Maximum Commuter Flow

You are given a network of intersections connected by undirected streets. Each street connects two intersections and has a capacity representing the maximum number of commuters that can simultaneously use that street. Given a starting intersection \(S\) and a destination intersection \(T\), determine the maximum number of commuters that can travel from \(S\) to \(T\) when the streets are used optimally.

Formally, let \(N\) be the total number of intersections and \(M\) be the total number of streets. Each street is represented by a triplet \((u, v, c)\) where \(u\) and \(v\) are the intersections connected by the street and \(c\) is its capacity. The network is undirected, so each street can be used in both directions.

Your task is to compute the maximum flow from \(S\) to \(T\) in this network.
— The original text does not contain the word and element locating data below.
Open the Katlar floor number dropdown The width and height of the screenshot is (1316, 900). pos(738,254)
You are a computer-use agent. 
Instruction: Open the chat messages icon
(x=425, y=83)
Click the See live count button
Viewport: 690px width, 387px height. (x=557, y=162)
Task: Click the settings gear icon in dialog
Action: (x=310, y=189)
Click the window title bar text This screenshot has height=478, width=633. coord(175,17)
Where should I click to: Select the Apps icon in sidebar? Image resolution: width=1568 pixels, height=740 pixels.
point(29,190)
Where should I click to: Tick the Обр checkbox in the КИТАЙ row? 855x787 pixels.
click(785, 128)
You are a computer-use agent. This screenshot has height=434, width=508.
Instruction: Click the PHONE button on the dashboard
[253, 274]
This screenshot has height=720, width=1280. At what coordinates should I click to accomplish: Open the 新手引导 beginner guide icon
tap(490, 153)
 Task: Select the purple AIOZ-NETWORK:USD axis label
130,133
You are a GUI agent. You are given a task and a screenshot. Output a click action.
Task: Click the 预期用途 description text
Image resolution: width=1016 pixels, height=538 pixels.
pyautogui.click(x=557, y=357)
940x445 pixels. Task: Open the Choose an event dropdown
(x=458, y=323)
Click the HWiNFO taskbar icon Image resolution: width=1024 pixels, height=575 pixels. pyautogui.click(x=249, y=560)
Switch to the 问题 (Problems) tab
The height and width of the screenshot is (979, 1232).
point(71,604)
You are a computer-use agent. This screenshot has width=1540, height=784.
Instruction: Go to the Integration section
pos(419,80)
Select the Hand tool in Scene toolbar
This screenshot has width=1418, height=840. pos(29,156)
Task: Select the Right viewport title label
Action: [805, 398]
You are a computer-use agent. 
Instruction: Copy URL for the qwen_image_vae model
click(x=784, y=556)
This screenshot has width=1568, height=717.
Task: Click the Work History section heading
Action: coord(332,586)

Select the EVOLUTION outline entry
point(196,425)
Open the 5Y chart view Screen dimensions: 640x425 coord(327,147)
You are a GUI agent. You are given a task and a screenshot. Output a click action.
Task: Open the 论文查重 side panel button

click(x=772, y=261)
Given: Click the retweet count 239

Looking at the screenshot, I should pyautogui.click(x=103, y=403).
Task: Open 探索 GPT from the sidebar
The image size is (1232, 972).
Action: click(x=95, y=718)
The maximum flow is the greatest amount that can be sent from the source to the sink without violating any street capacity constraints.

inputFormat

The first line contains four integers \(N\), \(M\), \(S\), and \(T\), where \(N\) is the number of intersections, \(M\) is the number of streets, \(S\) is the starting intersection, and \(T\) is the destination intersection.

The following \(M\) lines each contain three integers \(u\), \(v\), and \(c\), representing an undirected street between intersections \(u\) and \(v\) with capacity \(c\).

Input is provided via standard input (stdin).

outputFormat

Output a single integer representing the maximum number of commuters that can be routed from intersection \(S\) to \(T\).

Output should be written to standard output (stdout).

4 5 1 4
1 2 40
1 3 20
2 3 10
2 4 30
3 4 20

50